Affaire Elimbi Lobè : tribalisme ou tentative de révision de l’histoire ?
- Guy Etom
- 6 mars
- 3 min de lecture
Sur un plateau télé le 23 février dernier, l’homme politique s’est distingué en traitant Ernest Ouandié de « grand bandit ». Une pilule difficile à avaler pour bon nombre de Camerounais.

C’est à la faveur de la loi n°91/022 du 16 décembre 1991 portant « « réhabilitation de grandes figures (…) disparues qui ont œuvré pour la naissance du sentiment national, l’indépendance ou la construction du pays, le rayonnement de son histoire ou de sa culture », que Um Nyobè, Ernest Ouandié et Ahmadou Ahidjo étaient portés au rang de héros national. 54 ans après la mort de Ouandié, un débat vient de naître dans l’opinion publique sur son statut.

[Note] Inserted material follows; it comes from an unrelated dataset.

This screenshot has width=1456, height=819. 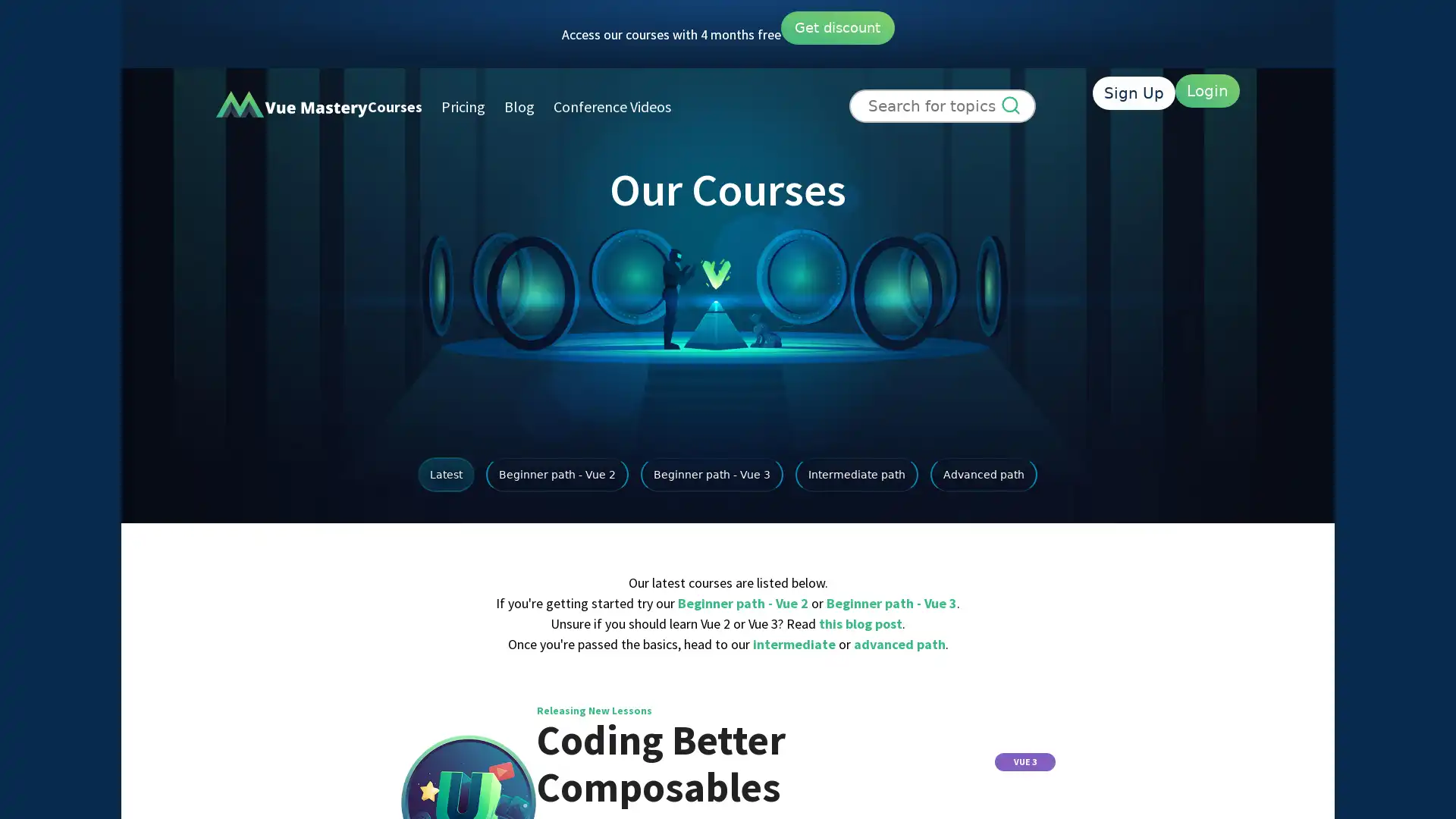 What do you see at coordinates (1197, 105) in the screenshot?
I see `Login` at bounding box center [1197, 105].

Après sa phrase choc, l’homme politique Elimbi Lobè, promoteur de la plateforme Kawtal, s’explique en ces termes : « Il a été attrapé par l'armée camerounaise, traduit en justice, condamné pour atteinte à la sûreté de l'État puis fusillé en janvier 1971. Monsieur Ouandié, sous le prétexte de lutter pour le bien du Cameroun, l'indépendance véritable, s'est permis de verser le sang des Camerounais qui ne lui ont rienfait ». Suffisant pour traiter ce leader de l’Union des populations du Cameroun (Upc) de « grand bandit ».
Rappel historique
Le parcours académique d’Ernest Ouandié était déjà très révélateur à l’époque. Titulaire du Certificat d’études primaires élémentaires (Cepe) et du diplôme des moniteurs indigènes (Dmi), il a longtemps travaillé dans le secteur public comme enseignant, tâche qui lui incombait la lourde mission d’éduquer les masses. Son entrée dans le maquis est subséquente à la répression sanglante dont a été victime l’Upc et ses leaders.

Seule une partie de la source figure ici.